Yes, Baltimore can cut its property tax rate

December 17, 2010

In Dan Rodricks' column "Recession changing Baltimore region's housing paradigm" (Dec. 16) he acknowledges that Baltimore urgently needs to cut its property tax rate to prevent further loss of population and investment, and he says that "somebody needs to figure this out, and fast." Somebody already has.

Last week, my organization, the Maryland Public Policy Institute (www.mdpolicy.org), published "How To Make Baltimore A Superstar City," a blueprint for reducing Baltimore's property tax rates and expanding the commercial and residential tax base for Baltimore City. The report is authored by Loyola University Maryland professor of economics Stephen J.K. Walters, Ph.D. and Calvert Hall College High School Social Studies Department faculty member Louis Miserendino.

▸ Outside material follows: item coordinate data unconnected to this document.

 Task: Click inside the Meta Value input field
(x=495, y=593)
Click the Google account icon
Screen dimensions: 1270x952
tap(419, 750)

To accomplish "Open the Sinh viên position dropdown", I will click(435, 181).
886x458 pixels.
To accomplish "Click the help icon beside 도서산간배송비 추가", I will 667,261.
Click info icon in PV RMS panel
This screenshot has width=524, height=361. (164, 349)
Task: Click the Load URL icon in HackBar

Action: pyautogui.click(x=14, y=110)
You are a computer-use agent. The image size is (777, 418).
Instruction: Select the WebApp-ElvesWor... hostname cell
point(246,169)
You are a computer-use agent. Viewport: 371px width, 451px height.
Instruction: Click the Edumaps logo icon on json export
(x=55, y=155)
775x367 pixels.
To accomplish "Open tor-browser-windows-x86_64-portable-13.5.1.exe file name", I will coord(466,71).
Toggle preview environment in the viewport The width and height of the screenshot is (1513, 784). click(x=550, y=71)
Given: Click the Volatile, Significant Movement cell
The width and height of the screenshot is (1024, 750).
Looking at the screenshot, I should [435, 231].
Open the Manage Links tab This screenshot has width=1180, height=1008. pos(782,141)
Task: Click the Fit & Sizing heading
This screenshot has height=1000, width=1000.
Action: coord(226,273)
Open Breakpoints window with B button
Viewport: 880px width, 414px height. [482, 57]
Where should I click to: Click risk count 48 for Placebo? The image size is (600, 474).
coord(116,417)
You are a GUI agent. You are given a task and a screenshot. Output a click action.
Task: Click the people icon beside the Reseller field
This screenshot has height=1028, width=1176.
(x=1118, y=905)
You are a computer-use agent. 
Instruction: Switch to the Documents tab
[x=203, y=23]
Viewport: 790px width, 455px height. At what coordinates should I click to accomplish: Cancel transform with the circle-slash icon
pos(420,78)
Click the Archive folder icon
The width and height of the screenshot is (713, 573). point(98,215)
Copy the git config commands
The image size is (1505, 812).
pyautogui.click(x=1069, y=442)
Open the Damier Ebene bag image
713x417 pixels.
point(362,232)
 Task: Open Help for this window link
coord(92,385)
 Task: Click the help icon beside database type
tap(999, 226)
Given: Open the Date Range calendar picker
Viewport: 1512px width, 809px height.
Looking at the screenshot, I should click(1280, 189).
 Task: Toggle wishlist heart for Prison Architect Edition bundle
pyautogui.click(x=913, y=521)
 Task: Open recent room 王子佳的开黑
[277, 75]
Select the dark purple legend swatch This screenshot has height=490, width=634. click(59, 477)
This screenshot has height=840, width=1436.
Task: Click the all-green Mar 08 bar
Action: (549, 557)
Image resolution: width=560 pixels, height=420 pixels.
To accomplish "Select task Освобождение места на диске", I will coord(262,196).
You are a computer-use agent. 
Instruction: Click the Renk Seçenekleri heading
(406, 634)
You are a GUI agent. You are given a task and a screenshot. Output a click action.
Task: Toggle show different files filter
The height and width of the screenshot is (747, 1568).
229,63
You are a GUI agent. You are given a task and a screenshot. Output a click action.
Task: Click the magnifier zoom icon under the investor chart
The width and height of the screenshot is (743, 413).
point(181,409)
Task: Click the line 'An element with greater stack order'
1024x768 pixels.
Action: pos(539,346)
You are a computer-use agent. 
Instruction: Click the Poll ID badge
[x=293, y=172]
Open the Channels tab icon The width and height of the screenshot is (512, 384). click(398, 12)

The authors document how major property tax cuts have revived other cities by attracting new residents and expanding tax bases, and they lay out a plan that would enable Baltimore to do the same thing — without short-term budgetary trauma. In brief, they recommend announcing a binding property tax rate cut that would take effect after three years, banking the increased tax receipts (from transfers and piggy-back income taxes, among other sources) that would be realized as Baltimore began to re-populate and re-capitalize, and using the proceeds to bridge the budget gap when the cuts became effective.

Christopher B. Summers, Rockville

The writer is president of the Maryland Public Policy Institute and a Baltimore City native.